Stored records
——

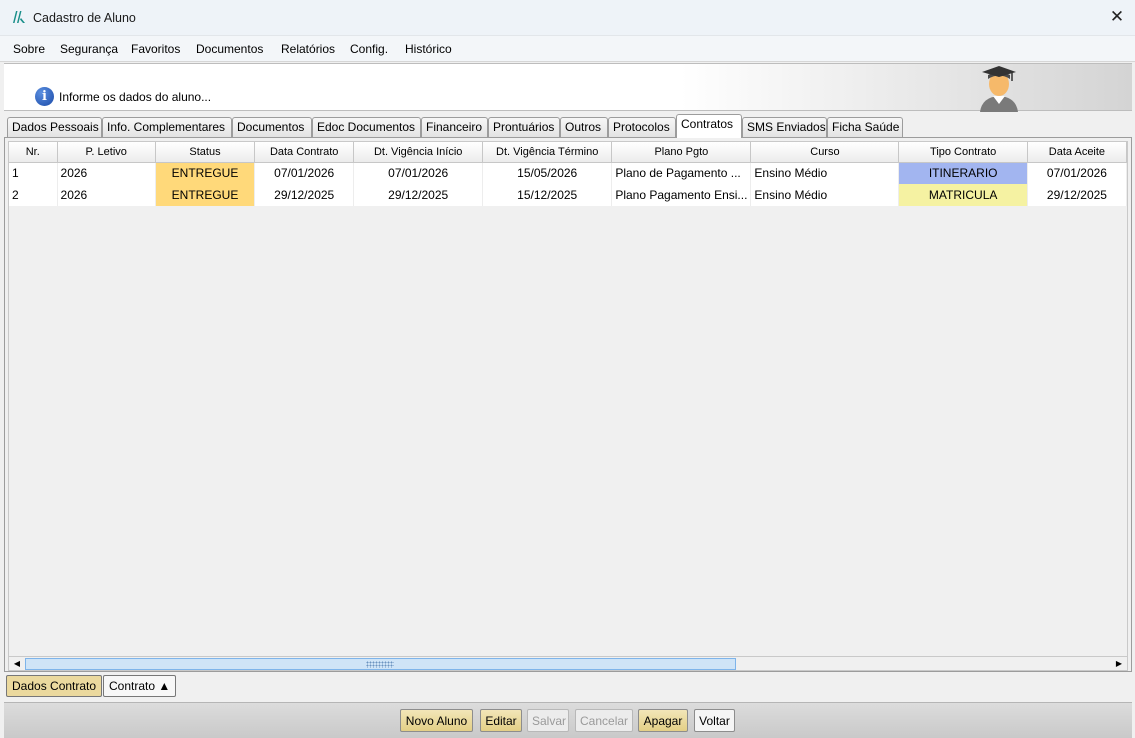 Image resolution: width=1135 pixels, height=738 pixels. What do you see at coordinates (54, 127) in the screenshot?
I see `tab-dados-pessoais: Dados Pessoais` at bounding box center [54, 127].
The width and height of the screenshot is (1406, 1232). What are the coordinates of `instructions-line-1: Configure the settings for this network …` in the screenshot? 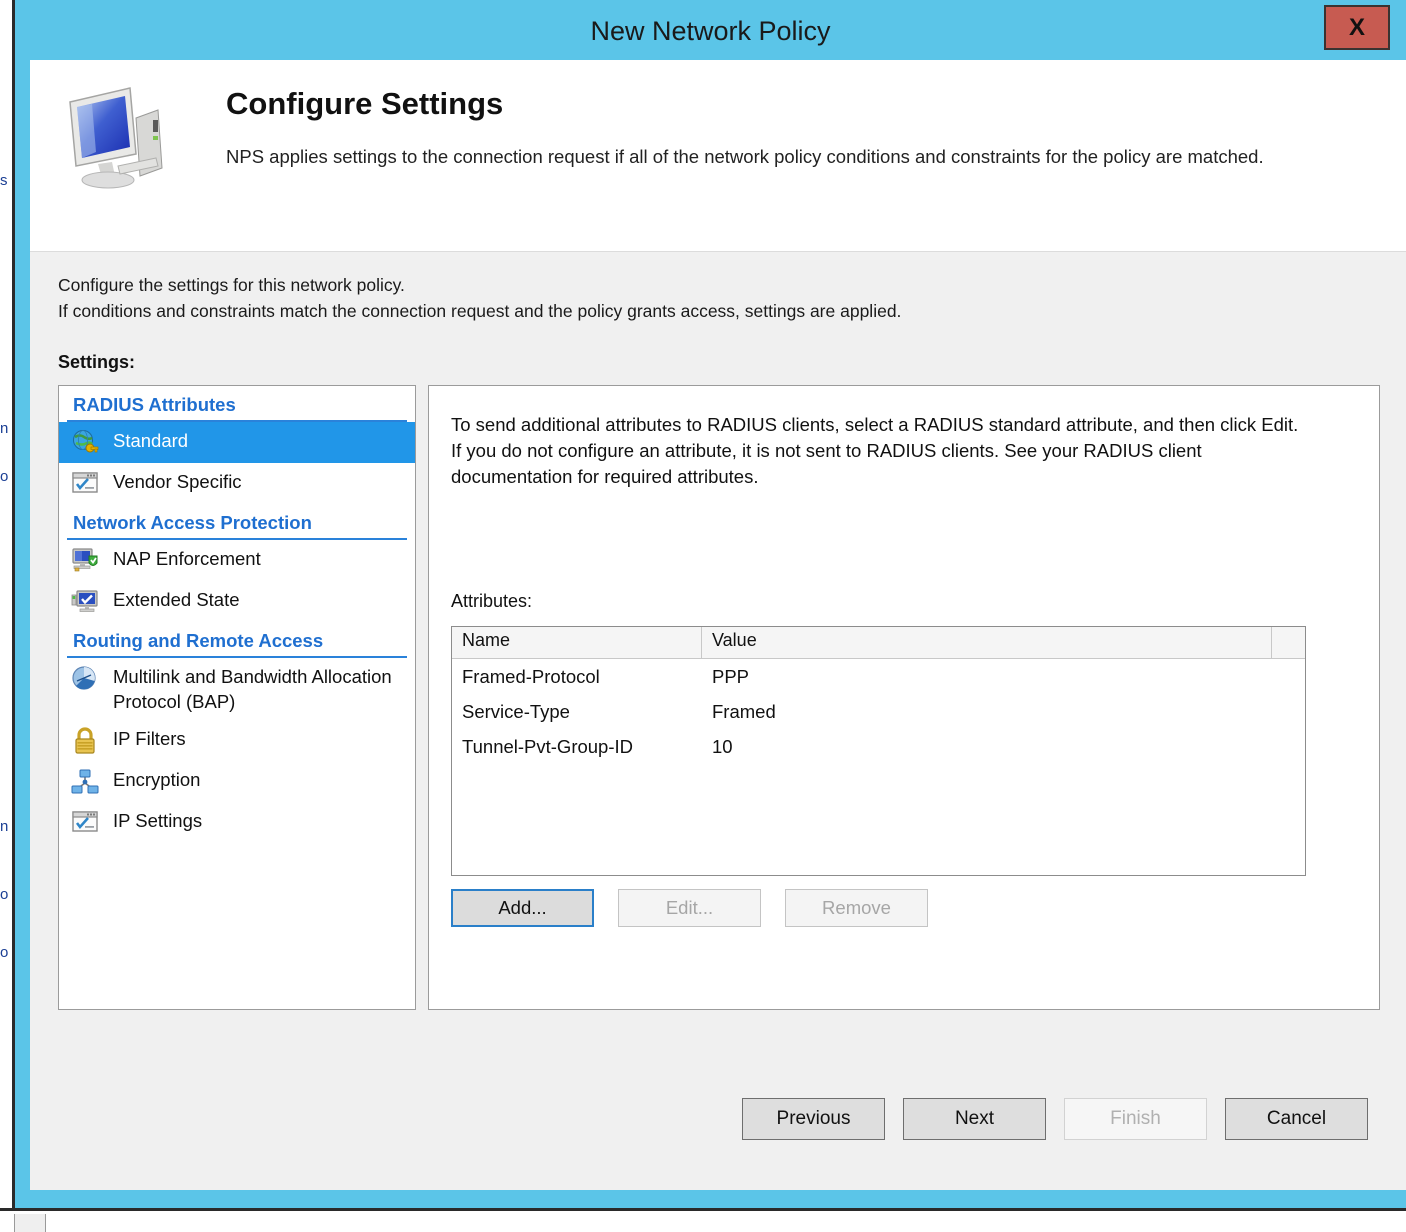 It's located at (232, 285).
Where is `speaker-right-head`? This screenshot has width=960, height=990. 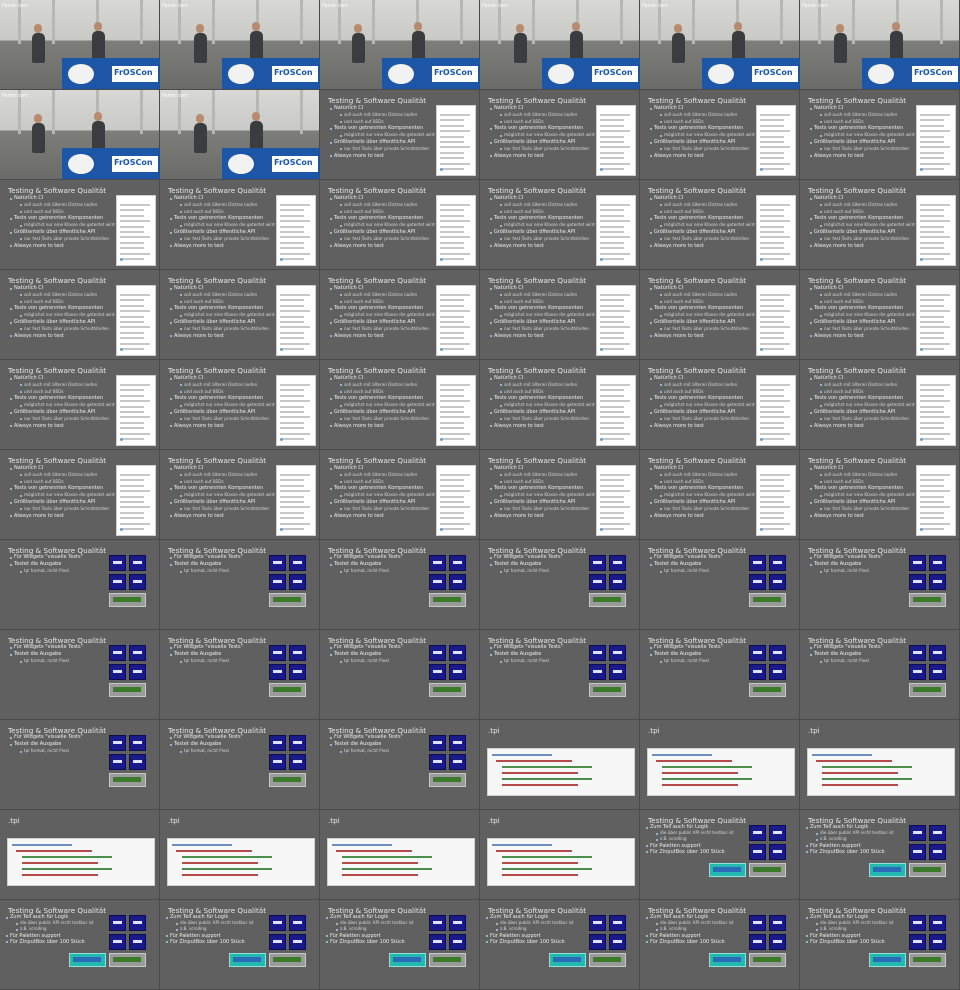
speaker-right-head is located at coordinates (418, 26).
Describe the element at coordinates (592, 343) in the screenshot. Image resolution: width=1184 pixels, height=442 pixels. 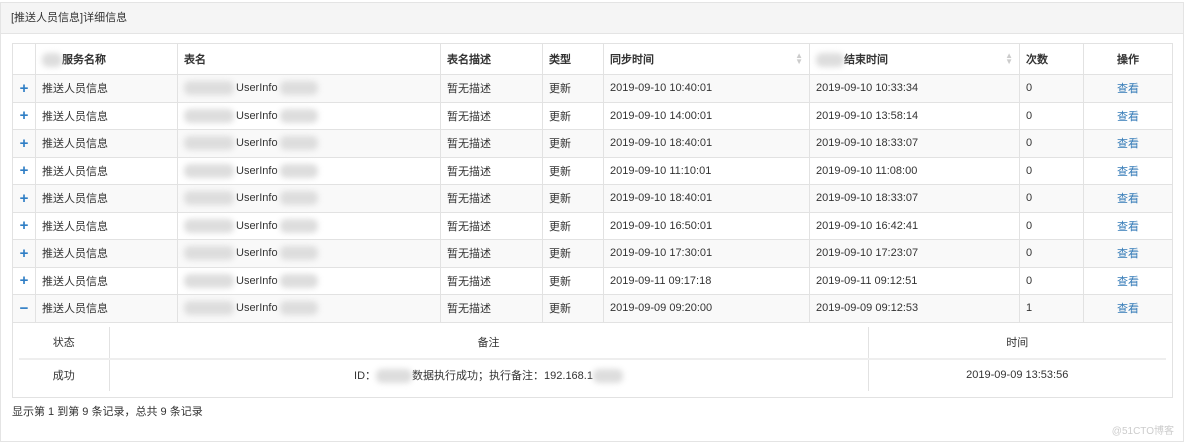
I see `detail-header: 状态 备注 时间` at that location.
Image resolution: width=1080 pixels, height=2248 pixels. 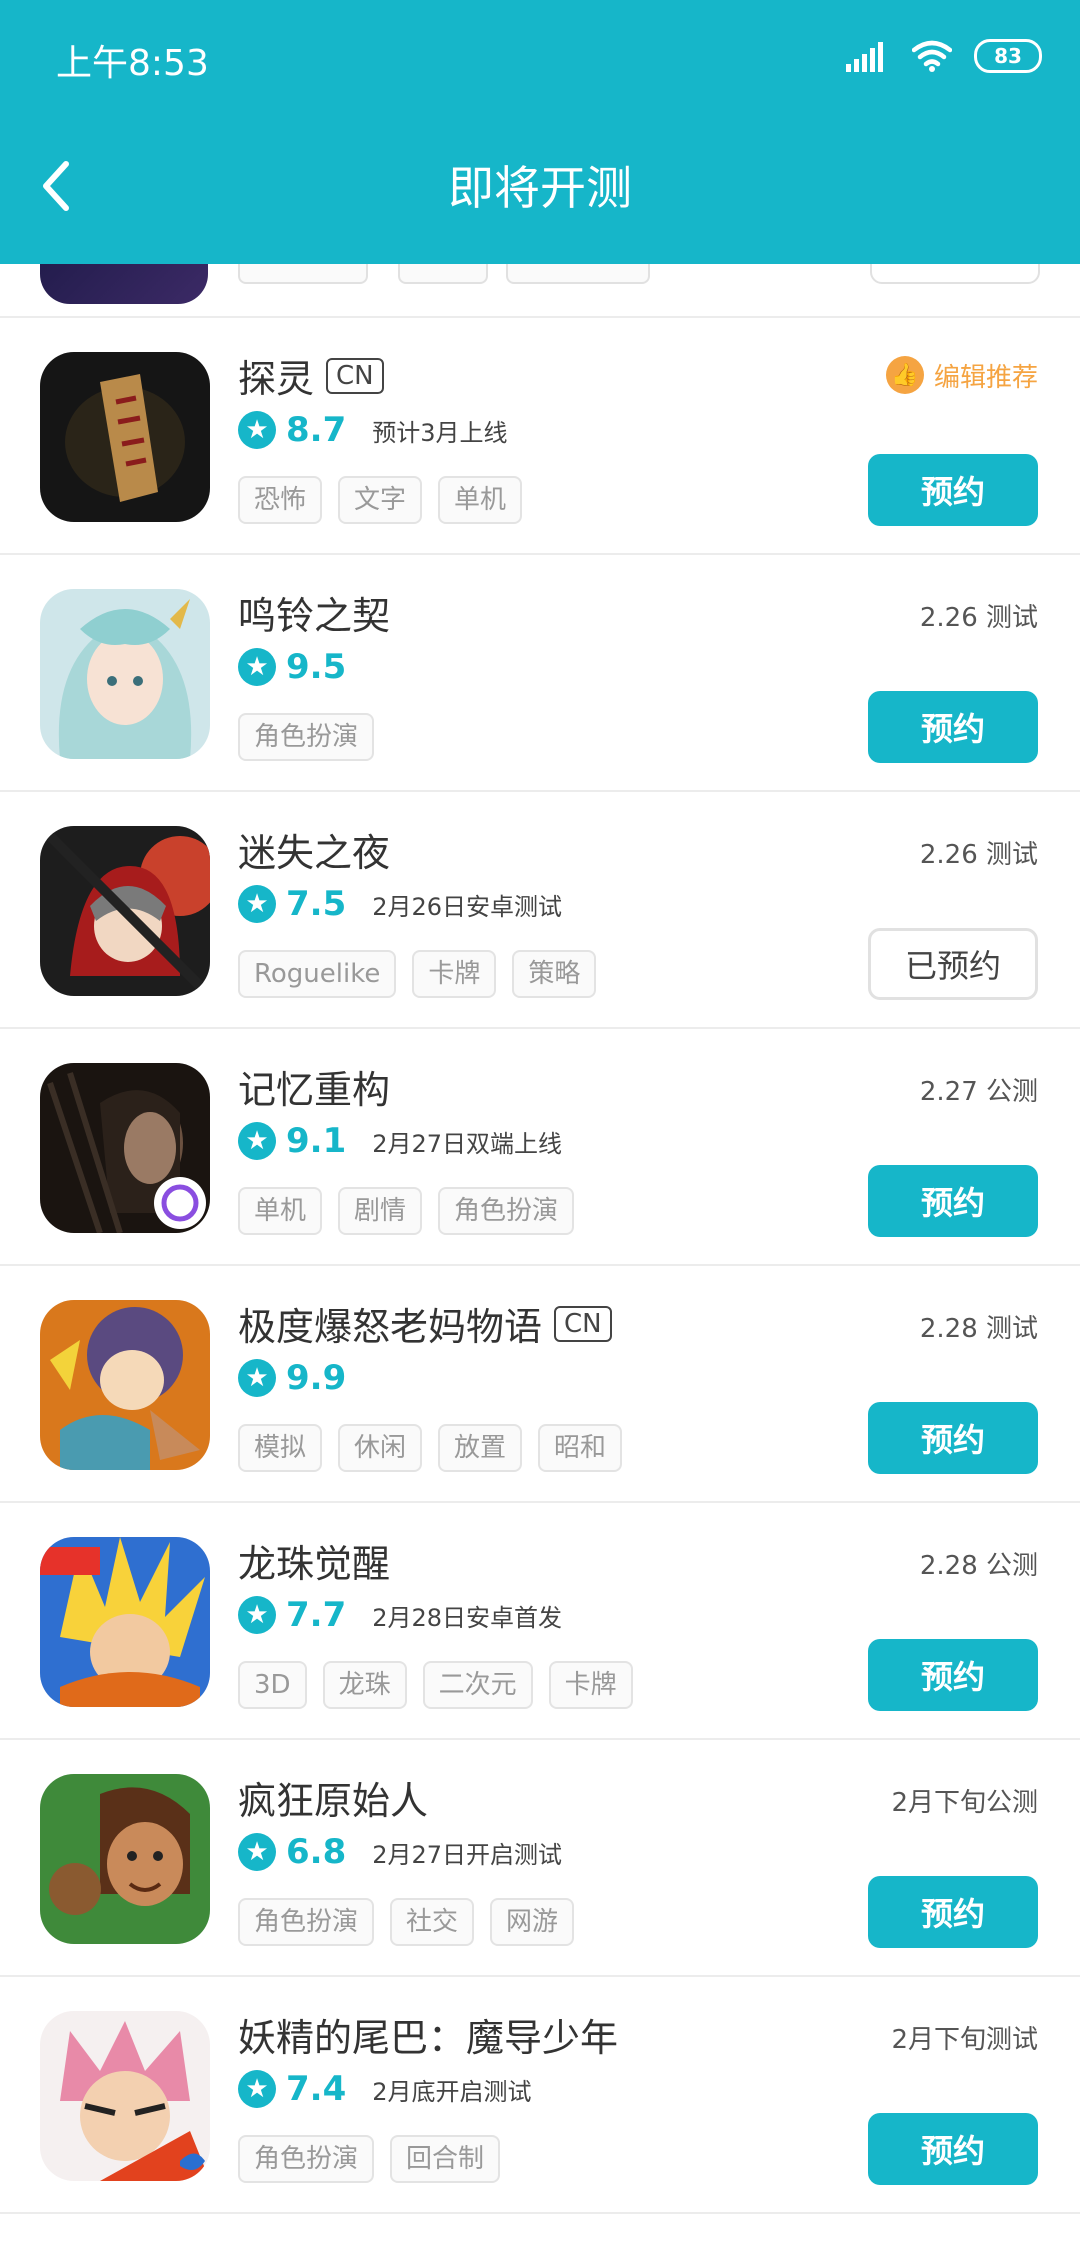 I want to click on status-time: 上午8:53, so click(x=132, y=64).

——

▶ **TASK DIRECTIONS**:
Convert the entries from the line containing "has width=960, height=990." through the line containing "speaker-right-head is located" into a JSON list of strings, one string per line, with blank lines skipped. Leave the pictures out.

▶ **EXPECTED OUTPUT**:
[
  "Where is `speaker-right-head`? This screenshot has width=960, height=990. ",
  "speaker-right-head is located at coordinates (418, 26)."
]